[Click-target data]
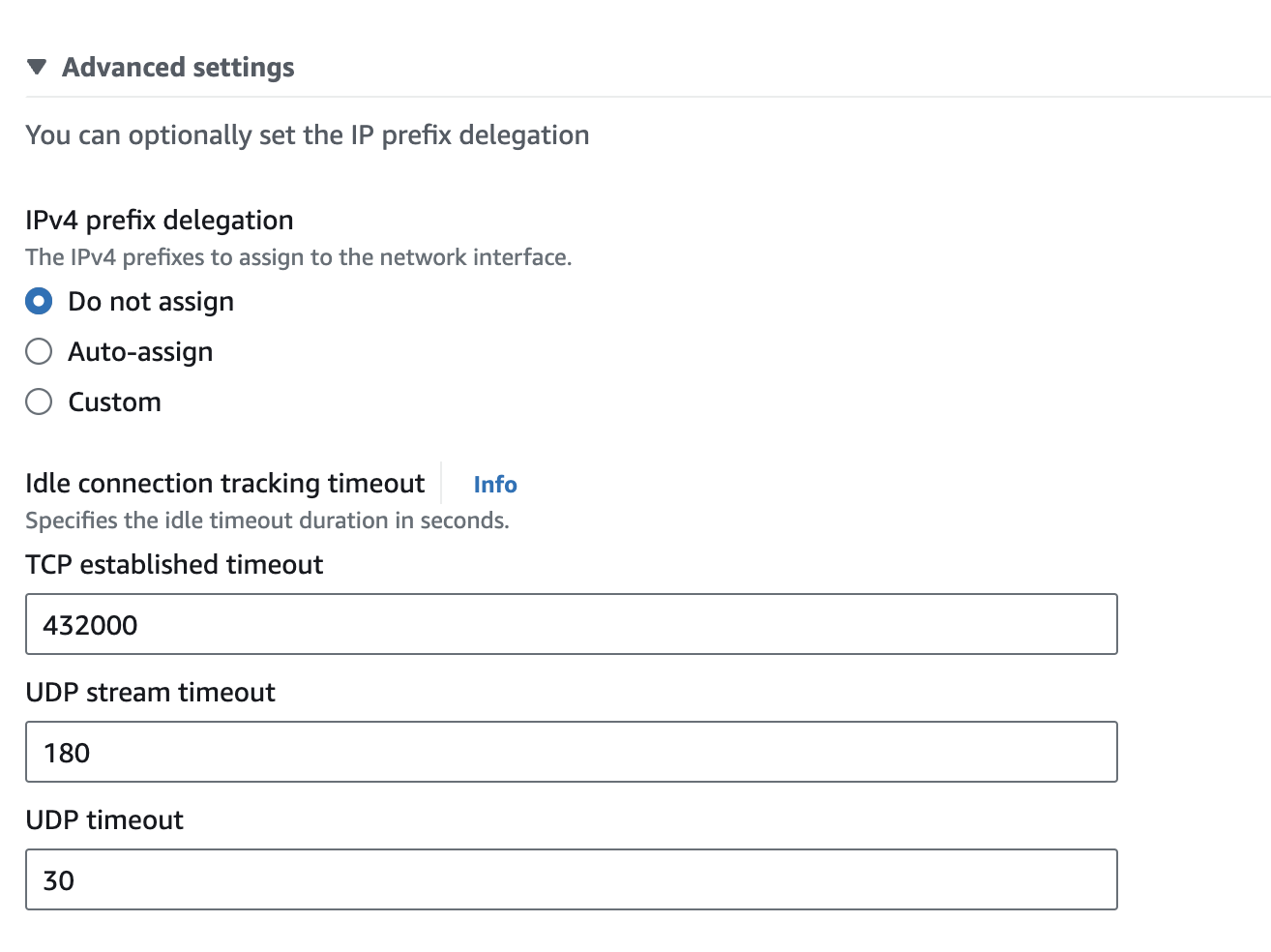Click the "IPv4 prefix delegation" heading

pos(160,221)
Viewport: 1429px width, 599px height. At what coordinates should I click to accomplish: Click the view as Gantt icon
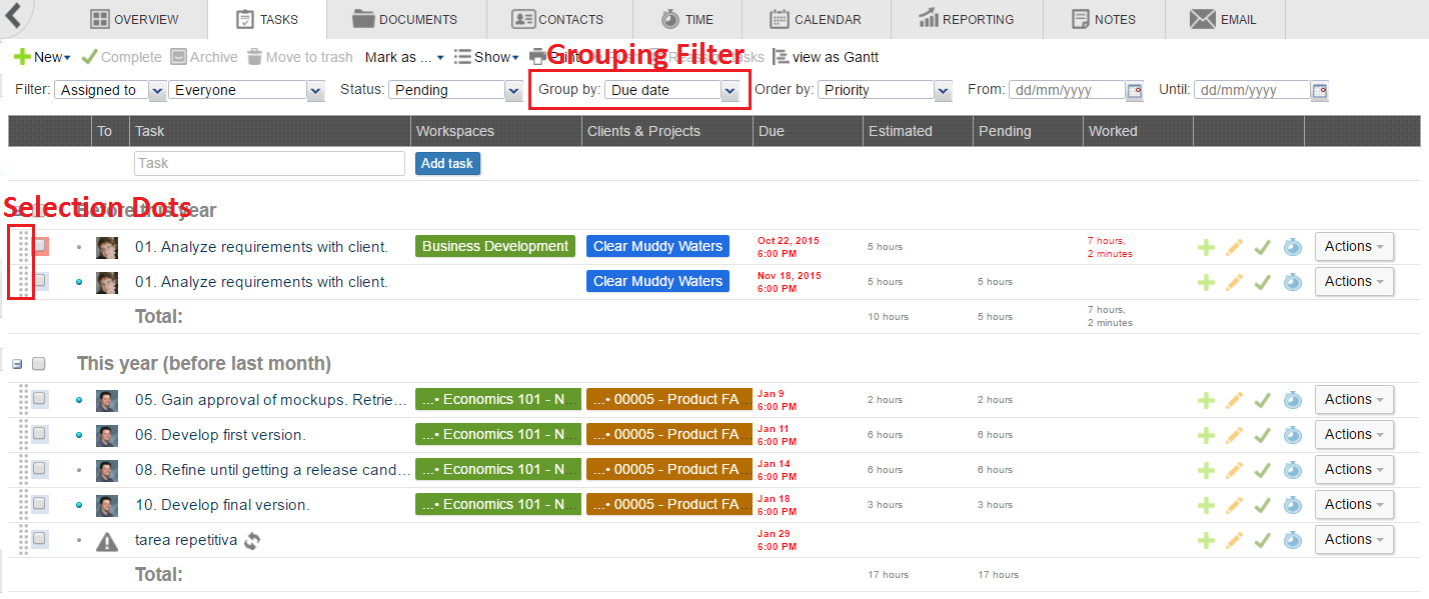pyautogui.click(x=781, y=58)
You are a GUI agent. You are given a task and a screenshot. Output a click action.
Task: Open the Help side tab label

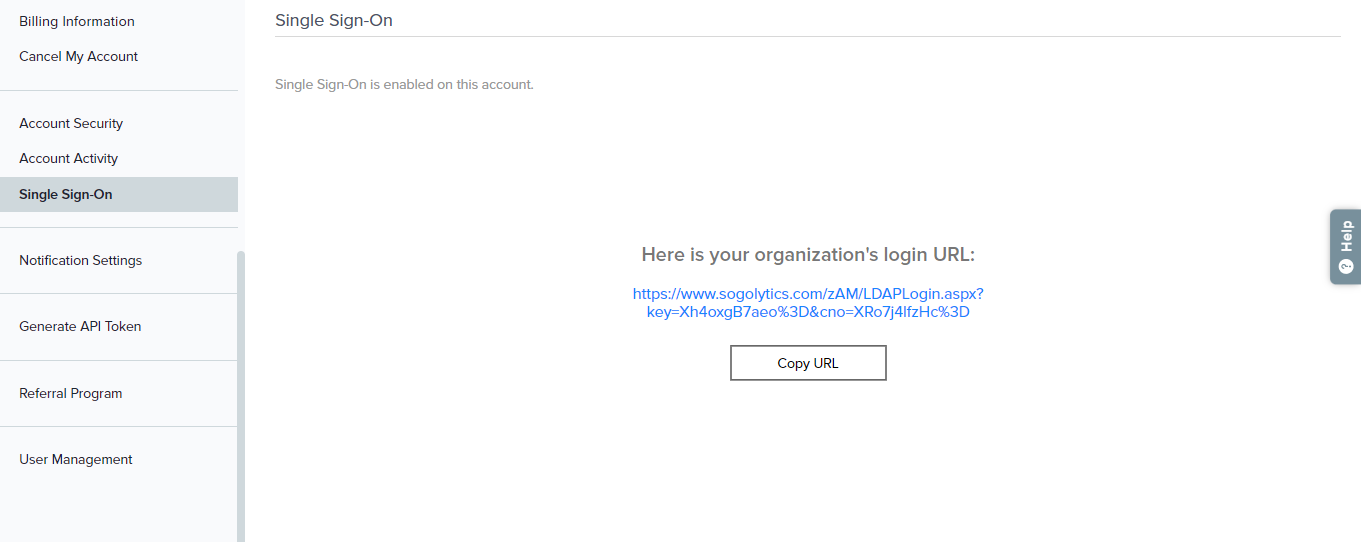[1346, 236]
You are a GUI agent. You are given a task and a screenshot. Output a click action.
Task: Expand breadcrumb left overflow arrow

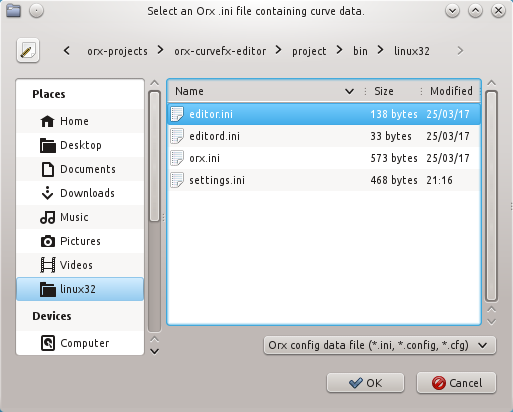tap(67, 51)
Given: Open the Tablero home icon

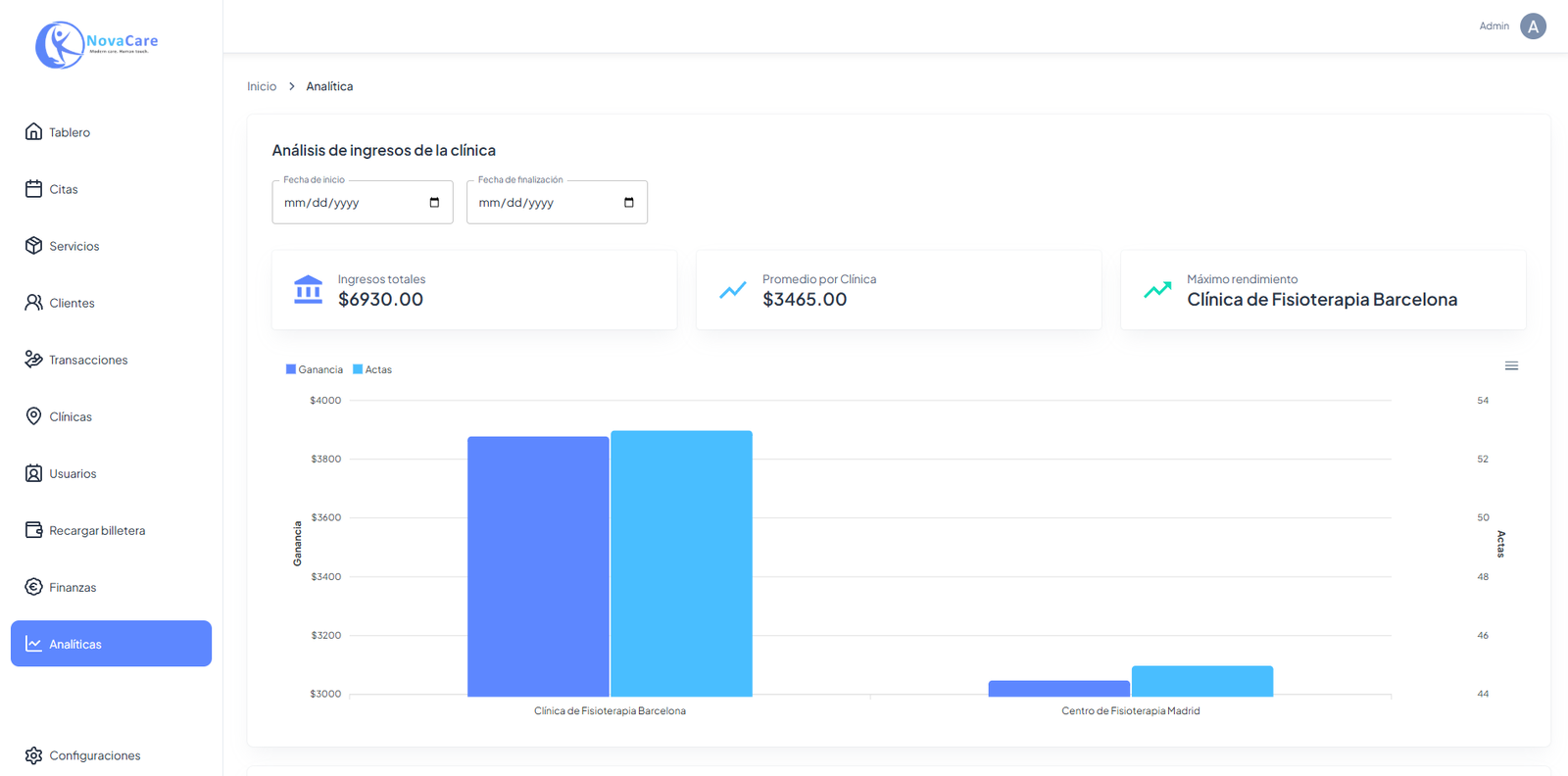Looking at the screenshot, I should pyautogui.click(x=33, y=132).
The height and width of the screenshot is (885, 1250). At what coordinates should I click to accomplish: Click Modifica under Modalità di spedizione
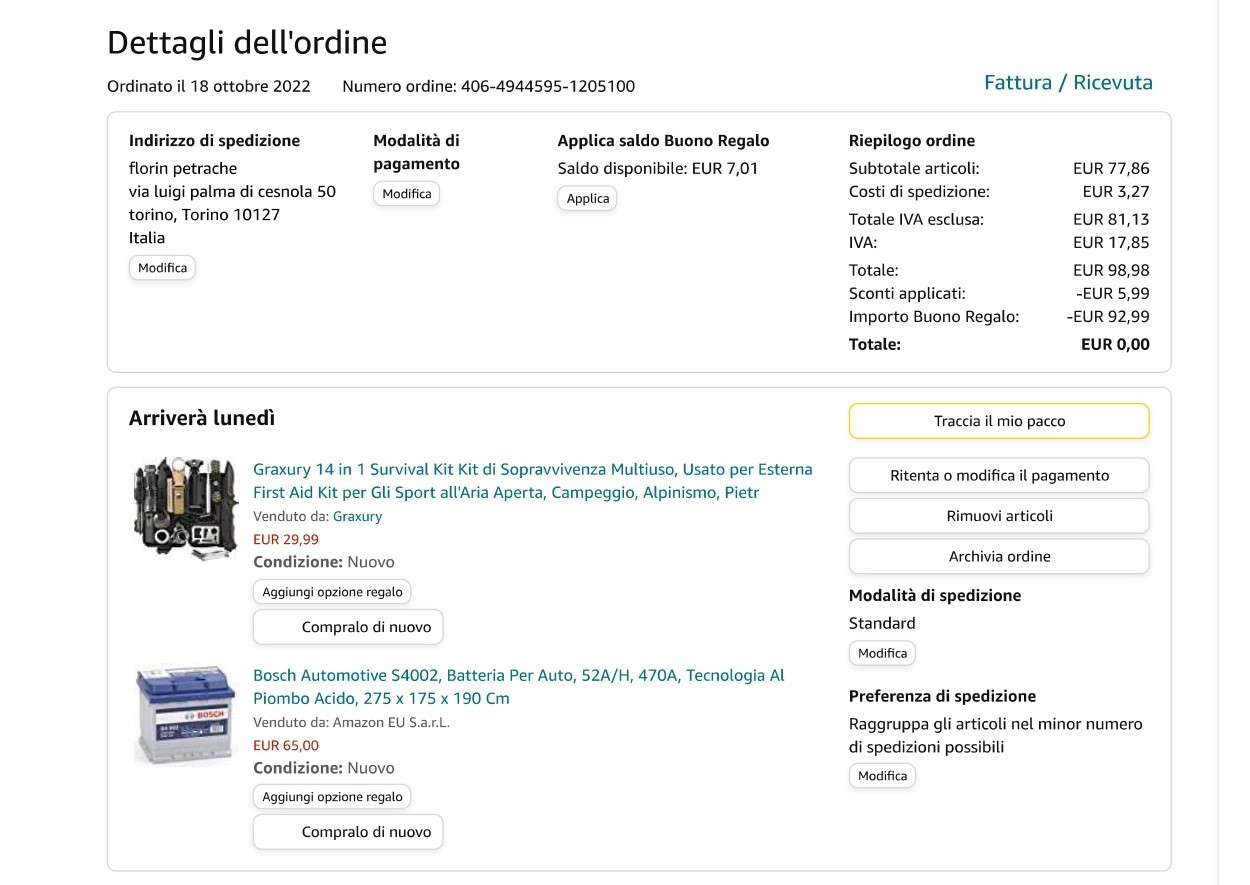[x=882, y=653]
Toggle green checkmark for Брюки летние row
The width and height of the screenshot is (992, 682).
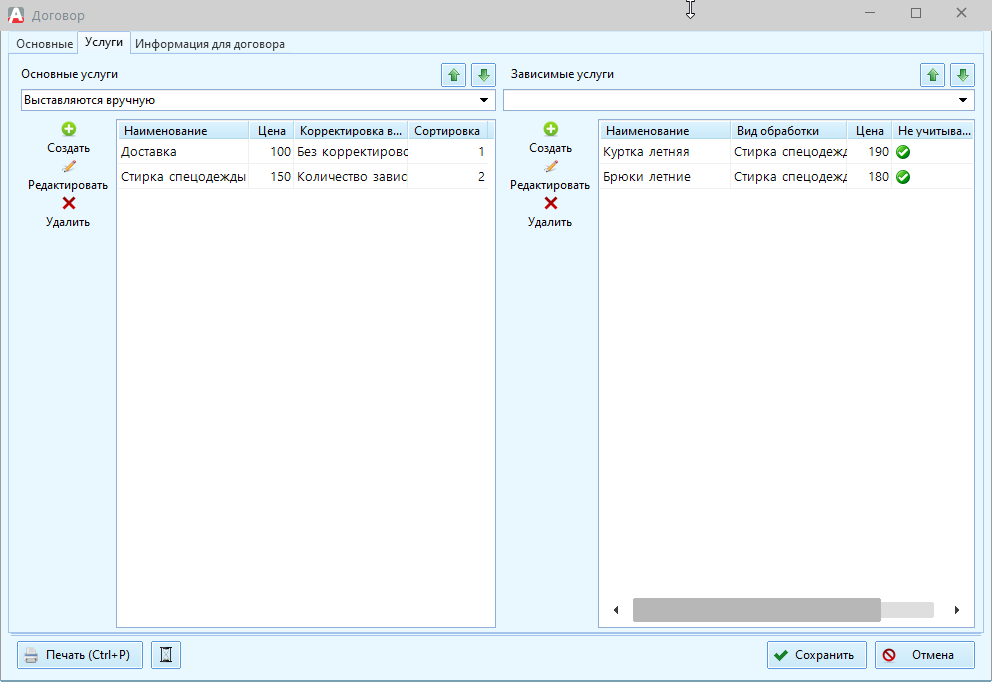(x=902, y=177)
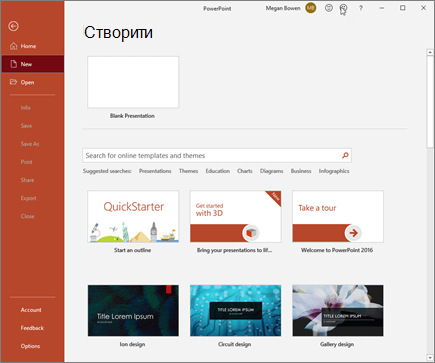Viewport: 435px width, 363px height.
Task: Click the Open folder icon in sidebar
Action: 13,82
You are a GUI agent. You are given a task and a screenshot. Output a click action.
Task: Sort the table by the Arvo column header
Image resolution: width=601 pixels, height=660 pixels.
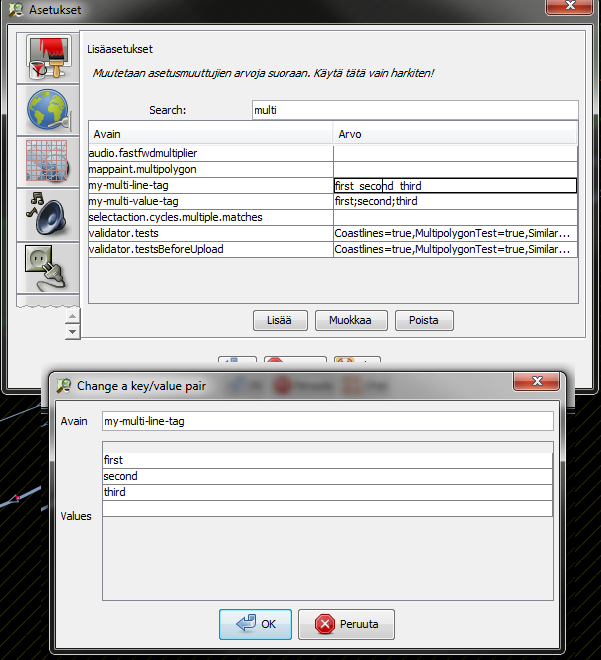pos(455,133)
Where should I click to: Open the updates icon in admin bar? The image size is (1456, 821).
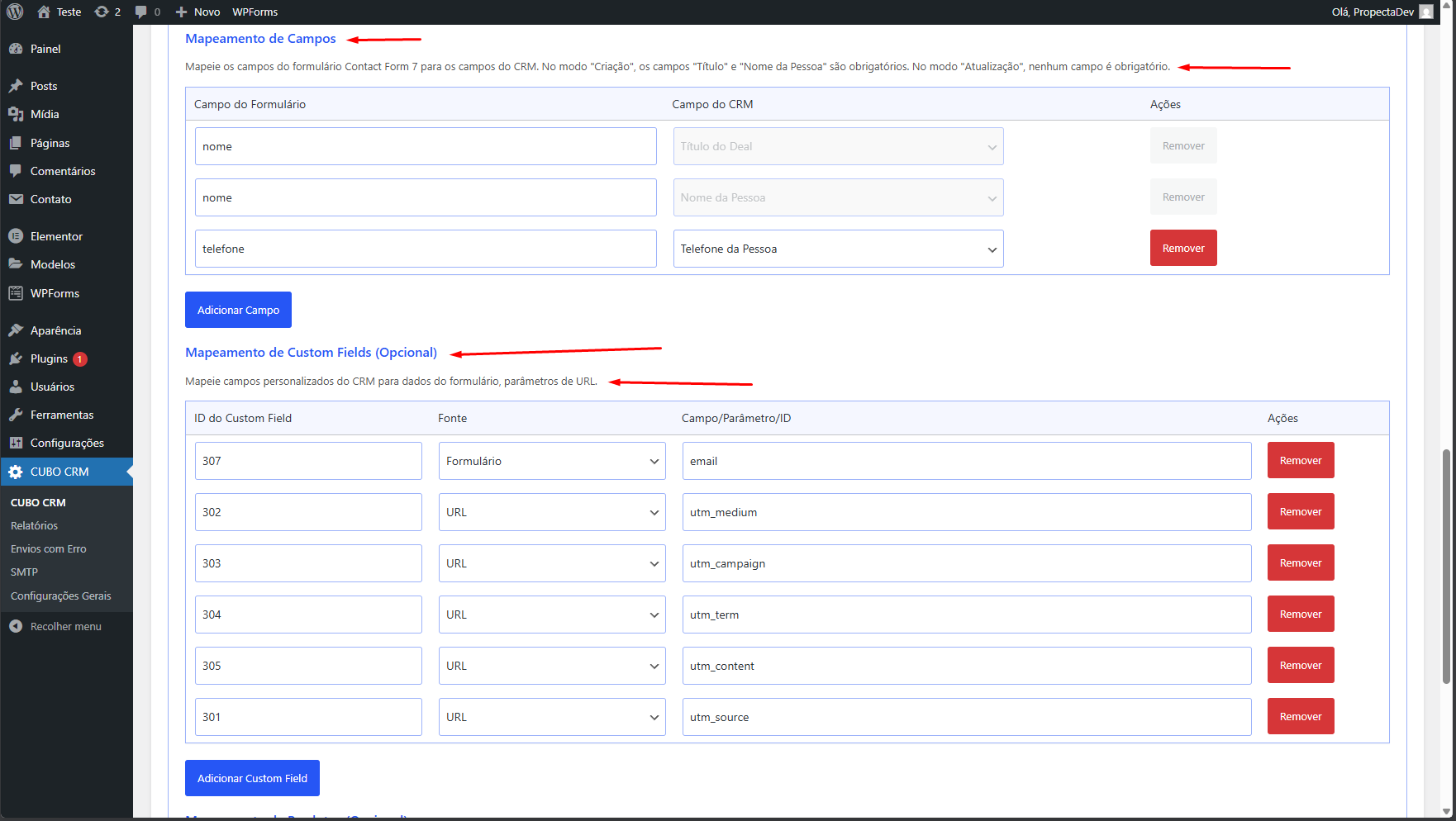coord(102,12)
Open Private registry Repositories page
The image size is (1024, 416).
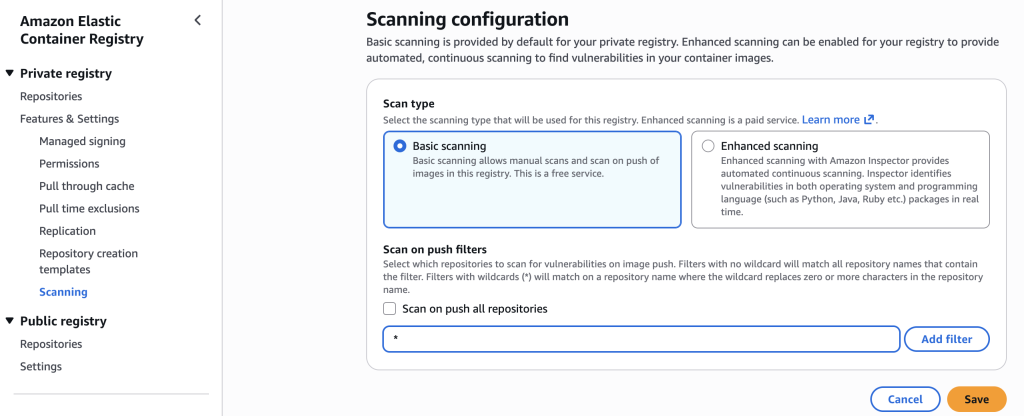pyautogui.click(x=51, y=97)
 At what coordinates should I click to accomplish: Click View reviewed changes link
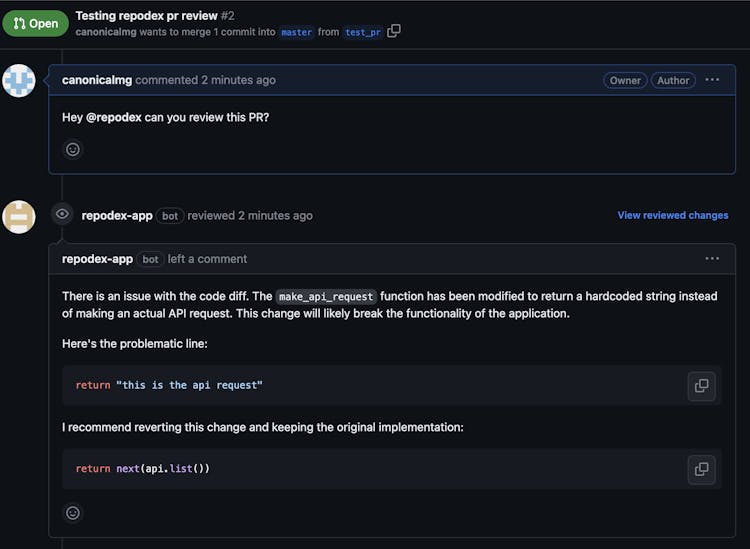pyautogui.click(x=672, y=215)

### Your instructions
Update the stretch of rows from the line containing "Where should I" through the end of the rows, replacing "image size" with "screenshot size" and keeping everything else the same. Leave the pictures out of your answer.

### Task result
Where should I click to: Open the updates icon in admin bar? The screenshot size is (1456, 821).
coord(102,12)
Open Private registry Repositories page
The screenshot size is (1024, 416).
pyautogui.click(x=51, y=97)
 At what coordinates should I click to accomplish: Click View reviewed changes link
pyautogui.click(x=672, y=215)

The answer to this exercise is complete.